### Saved entries
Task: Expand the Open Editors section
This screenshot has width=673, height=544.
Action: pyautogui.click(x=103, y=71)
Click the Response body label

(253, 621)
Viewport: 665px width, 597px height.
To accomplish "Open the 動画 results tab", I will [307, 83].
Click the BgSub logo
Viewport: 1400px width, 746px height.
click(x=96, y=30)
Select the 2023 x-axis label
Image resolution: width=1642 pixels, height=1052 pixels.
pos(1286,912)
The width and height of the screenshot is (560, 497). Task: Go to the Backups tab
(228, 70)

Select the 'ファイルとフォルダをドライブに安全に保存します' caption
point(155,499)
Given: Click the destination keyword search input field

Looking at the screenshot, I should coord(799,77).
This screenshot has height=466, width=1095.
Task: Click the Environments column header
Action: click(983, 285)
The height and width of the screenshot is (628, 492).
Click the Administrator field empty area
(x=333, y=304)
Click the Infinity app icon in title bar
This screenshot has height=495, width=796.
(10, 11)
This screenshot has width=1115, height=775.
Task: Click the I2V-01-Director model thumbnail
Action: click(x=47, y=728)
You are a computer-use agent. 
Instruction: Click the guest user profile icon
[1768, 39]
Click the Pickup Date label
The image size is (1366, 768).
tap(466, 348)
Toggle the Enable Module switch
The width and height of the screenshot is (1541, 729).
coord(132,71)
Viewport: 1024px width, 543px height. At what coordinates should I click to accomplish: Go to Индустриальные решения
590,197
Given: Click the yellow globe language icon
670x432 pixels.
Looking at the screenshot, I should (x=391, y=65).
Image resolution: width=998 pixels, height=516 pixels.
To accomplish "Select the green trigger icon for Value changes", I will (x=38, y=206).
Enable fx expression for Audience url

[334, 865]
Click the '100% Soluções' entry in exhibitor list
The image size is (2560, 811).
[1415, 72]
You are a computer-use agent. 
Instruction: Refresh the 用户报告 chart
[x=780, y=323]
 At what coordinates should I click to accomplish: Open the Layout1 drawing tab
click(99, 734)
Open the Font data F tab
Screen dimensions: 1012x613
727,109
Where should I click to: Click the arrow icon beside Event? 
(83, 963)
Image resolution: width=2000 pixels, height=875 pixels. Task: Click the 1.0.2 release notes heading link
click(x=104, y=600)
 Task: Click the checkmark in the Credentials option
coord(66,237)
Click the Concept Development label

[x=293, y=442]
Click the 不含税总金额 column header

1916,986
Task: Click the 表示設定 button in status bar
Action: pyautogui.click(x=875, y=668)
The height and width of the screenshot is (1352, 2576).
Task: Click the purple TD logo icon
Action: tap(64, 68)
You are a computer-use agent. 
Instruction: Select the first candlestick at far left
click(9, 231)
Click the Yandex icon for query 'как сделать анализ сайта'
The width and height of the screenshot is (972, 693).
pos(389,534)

### AIM OF THE EXERCISE
Copy out every line of the listing above, word for word, from start to finish.

### THE COMPLETED TASK
Task: Expand the Open Editors section
This screenshot has width=673, height=544.
Action: pyautogui.click(x=103, y=71)
Click the Response body label

(253, 621)
Viewport: 665px width, 597px height.
To accomplish "Open the 動画 results tab", I will [307, 83].
Click the BgSub logo
Viewport: 1400px width, 746px height.
click(x=96, y=30)
Select the 2023 x-axis label
Image resolution: width=1642 pixels, height=1052 pixels.
pos(1286,912)
The width and height of the screenshot is (560, 497). Task: Go to the Backups tab
(228, 70)

Select the 'ファイルとフォルダをドライブに安全に保存します' caption
point(155,499)
Given: Click the destination keyword search input field

Looking at the screenshot, I should coord(799,77).
This screenshot has height=466, width=1095.
Task: Click the Environments column header
Action: click(983, 285)
The height and width of the screenshot is (628, 492).
Click the Administrator field empty area
(x=333, y=304)
Click the Infinity app icon in title bar
This screenshot has height=495, width=796.
(10, 11)
This screenshot has width=1115, height=775.
Task: Click the I2V-01-Director model thumbnail
Action: click(x=47, y=728)
You are a computer-use agent. 
Instruction: Click the guest user profile icon
[1768, 39]
Click the Pickup Date label
The image size is (1366, 768).
tap(466, 348)
Toggle the Enable Module switch
The width and height of the screenshot is (1541, 729).
coord(132,71)
Viewport: 1024px width, 543px height. At what coordinates should I click to accomplish: Go to Индустриальные решения
590,197
Given: Click the yellow globe language icon
670x432 pixels.
Looking at the screenshot, I should (x=391, y=65).
Image resolution: width=998 pixels, height=516 pixels.
To accomplish "Select the green trigger icon for Value changes", I will (x=38, y=206).
Enable fx expression for Audience url

[334, 865]
Click the '100% Soluções' entry in exhibitor list
The image size is (2560, 811).
[1415, 72]
You are a computer-use agent. 
Instruction: Refresh the 用户报告 chart
[x=780, y=323]
 At what coordinates should I click to accomplish: Open the Layout1 drawing tab
click(99, 734)
Open the Font data F tab
Screen dimensions: 1012x613
727,109
Where should I click to: Click the arrow icon beside Event? 
(83, 963)
Image resolution: width=2000 pixels, height=875 pixels. Task: Click the 1.0.2 release notes heading link
click(x=104, y=600)
 Task: Click the checkmark in the Credentials option
coord(66,237)
Click the Concept Development label

[x=293, y=442]
Click the 不含税总金额 column header

1916,986
Task: Click the 表示設定 button in status bar
Action: pyautogui.click(x=875, y=668)
The height and width of the screenshot is (1352, 2576).
Task: Click the purple TD logo icon
Action: tap(64, 68)
You are a computer-use agent. 
Instruction: Select the first candlestick at far left
click(9, 231)
Click the Yandex icon for query 'как сделать анализ сайта'
The width and height of the screenshot is (972, 693).
pos(389,534)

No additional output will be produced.